Prefeito de Ribeirão Preto cita falta de 10 mil vacinas para profissionais de saúde

O prefeito Duarte Nogueira (PSDB) citou nesta sexta-feira (19), em reunião com o ministro da Saúde Eduardo Pazuello, que Ribeirão Preto (SP) precisa de aproximadamente 10 mil doses para vacinar todos os profissionais de saúde, segundo informações da assessoria de imprensa da administração municipal.

Devido à falta de estoque de imunizantes, ele afirmou, no encontro da Frente Nacional de Prefeitos (FNP), que suspendeu a vacinação desse público em 5 de fevereiro.

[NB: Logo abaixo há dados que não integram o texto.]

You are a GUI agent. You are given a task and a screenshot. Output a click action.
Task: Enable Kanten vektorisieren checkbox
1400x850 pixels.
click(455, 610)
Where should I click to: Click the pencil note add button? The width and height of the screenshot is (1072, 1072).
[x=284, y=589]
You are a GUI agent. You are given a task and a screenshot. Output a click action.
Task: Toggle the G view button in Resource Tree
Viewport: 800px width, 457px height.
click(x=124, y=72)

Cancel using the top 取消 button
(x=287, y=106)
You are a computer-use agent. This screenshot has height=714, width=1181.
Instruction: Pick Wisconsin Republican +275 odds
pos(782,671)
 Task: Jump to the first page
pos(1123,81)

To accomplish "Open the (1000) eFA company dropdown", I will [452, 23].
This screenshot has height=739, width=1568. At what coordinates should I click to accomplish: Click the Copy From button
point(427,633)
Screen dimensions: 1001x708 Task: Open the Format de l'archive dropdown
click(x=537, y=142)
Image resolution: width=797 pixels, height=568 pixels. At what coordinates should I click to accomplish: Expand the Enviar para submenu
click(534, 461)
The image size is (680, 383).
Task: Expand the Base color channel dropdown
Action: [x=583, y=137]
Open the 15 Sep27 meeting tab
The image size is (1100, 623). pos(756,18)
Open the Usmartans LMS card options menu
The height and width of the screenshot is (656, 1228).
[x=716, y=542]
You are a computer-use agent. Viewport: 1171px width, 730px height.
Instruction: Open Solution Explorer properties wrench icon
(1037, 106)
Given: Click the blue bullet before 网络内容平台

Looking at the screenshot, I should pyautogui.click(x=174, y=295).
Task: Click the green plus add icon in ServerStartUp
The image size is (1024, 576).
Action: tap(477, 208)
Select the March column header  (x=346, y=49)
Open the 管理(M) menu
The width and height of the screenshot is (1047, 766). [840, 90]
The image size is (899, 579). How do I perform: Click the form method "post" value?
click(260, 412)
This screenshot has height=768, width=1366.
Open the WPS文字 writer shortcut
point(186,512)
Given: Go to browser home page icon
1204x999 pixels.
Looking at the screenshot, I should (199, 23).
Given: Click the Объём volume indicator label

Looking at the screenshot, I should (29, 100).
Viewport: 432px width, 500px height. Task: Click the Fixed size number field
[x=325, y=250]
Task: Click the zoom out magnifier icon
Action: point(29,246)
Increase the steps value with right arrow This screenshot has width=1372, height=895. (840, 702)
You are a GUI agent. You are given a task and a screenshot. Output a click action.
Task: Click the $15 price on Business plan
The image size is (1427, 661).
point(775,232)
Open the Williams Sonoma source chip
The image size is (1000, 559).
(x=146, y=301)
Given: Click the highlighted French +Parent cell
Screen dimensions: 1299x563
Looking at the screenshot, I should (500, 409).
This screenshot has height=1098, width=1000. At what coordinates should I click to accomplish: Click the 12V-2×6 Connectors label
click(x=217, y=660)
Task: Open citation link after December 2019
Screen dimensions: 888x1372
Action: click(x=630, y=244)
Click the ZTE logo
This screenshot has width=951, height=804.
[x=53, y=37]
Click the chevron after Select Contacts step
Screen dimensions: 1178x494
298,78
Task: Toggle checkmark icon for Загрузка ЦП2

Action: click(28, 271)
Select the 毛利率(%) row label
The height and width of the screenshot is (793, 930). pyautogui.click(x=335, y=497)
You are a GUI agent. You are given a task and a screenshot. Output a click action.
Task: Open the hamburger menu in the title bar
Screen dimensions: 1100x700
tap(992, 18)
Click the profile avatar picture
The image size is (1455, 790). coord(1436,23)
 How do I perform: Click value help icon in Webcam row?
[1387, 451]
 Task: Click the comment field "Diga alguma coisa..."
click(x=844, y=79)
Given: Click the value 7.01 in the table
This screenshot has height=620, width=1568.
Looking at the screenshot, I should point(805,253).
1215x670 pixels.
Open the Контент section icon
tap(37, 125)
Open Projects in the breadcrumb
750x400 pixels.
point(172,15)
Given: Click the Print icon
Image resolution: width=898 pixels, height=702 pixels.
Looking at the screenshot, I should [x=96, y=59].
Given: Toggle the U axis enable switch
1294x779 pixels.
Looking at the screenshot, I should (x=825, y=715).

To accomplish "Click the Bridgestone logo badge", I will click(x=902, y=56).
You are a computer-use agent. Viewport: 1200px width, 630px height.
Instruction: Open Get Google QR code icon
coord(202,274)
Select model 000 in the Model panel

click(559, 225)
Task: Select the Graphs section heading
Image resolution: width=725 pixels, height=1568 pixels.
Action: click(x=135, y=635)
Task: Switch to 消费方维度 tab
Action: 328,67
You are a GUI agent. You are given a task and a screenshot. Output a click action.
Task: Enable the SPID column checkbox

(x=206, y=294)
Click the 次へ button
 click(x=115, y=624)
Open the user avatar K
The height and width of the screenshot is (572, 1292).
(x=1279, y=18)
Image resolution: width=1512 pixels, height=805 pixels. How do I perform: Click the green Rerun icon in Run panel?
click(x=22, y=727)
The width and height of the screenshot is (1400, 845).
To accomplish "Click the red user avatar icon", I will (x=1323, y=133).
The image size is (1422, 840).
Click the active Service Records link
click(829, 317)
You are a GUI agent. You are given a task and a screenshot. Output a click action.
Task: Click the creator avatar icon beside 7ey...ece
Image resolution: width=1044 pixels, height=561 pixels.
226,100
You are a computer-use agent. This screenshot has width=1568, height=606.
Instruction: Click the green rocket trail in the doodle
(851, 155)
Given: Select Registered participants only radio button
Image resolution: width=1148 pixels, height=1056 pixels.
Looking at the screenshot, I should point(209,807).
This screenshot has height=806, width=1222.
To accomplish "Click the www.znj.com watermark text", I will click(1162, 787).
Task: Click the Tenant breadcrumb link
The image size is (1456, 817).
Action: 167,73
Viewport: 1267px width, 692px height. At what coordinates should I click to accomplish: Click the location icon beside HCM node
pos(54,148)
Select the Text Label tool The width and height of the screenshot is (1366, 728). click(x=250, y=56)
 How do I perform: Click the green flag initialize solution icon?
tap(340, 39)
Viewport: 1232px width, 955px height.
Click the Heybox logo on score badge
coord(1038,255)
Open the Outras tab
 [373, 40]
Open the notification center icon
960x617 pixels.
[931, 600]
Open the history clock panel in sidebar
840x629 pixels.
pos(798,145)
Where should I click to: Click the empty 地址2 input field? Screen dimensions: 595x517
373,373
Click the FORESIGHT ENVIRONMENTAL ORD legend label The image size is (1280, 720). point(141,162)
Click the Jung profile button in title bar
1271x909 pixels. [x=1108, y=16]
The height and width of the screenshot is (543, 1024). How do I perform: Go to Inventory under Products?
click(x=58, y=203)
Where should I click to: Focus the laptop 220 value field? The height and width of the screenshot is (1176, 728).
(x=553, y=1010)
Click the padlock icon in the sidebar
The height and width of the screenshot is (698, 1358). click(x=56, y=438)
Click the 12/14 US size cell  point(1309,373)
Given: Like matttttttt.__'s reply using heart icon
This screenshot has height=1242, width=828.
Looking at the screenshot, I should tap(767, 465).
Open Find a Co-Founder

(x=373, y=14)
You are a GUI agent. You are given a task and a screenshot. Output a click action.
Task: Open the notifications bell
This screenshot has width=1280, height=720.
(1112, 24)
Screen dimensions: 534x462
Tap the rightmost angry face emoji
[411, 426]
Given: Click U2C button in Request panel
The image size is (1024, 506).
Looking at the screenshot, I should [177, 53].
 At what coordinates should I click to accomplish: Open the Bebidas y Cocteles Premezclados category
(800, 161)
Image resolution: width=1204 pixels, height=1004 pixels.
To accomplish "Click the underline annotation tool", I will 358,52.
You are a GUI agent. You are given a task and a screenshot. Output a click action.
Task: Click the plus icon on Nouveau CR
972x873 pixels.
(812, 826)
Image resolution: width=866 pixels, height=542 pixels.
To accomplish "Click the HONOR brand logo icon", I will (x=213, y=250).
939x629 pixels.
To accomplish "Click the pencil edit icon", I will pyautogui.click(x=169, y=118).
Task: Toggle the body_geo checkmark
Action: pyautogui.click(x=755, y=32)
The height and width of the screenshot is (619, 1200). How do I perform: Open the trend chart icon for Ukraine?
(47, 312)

Na quinta-feira (18), o governo federal confirmou ter vacinado 73% dos trabalhadores da saúde em todo o país.

“Ribeirão Preto, importante polo em saúde, abriga hoje cerca de 32 mil profissionais da saúde, porém, até agora, recebemos 22.040 doses. Ou seja, há um deficit de 10 mil doses para completar esse grupo prioritário”, disse, de acordo com comunicado divulgado pela Prefeitura.

Nogueira foi um dos representantes da região Sudeste a participar da videoconferência com Pazuello durante esta manhã.

Segundo dados atualizados nesta sexta-feira pela Secretaria Municipal de Saúde, Ribeirão Preto já vacinou 30.071 pessoas, dentre elas 6.691 que já receberam a segunda dose.

De acordo com a Prefeitura, ainda há doses para seguir com a vacinação de idosos com 85 anos ou mais.

Mudança de estratégia

Diante de críticas da FNP pela escassez de vacinas e cobranças por prazos para a vacinação, o ministro se reuniu com os prefeitos nesta sexta-feira para discutir detalhes do cronograma de imunização da Covid-19, além de temas como a priorização dos professores na vacinação e repasses para ampliação de leitos de UTI.

Durante a reunião, Pazuello confirmou uma mudança na estratégia de vacinação contra o novo coronavírus para as novas doses da vacina.

Segundo o Ministério da Saúde, a chegada de novas doses e a vacinação vai se acelerar, sem que seja preciso reservar metade dos imunizantes de uma leva para a segunda dose, pois a leva seguinte será suficiente para isso.

Com isso, 4,7 milhões de doses de novas vacinas serão destinadas a 4,7 milhões de brasileiros em vez da metade prevista até então. A justificativa é que a pasta tem garantia de produção.

Os imunizantes, segundo a pasta, começarão a ser distribuídos na próxima semana e serão destinados apenas para a primeira dose.

A nova remessa é composta por 2,7 milhões de doses do Instituto Butantan (Coronavac), produzidas no Brasil, e mais 2 milhões da vacina da AstraZeneca/Oxford, importadas da Índia pelo Governo Federal.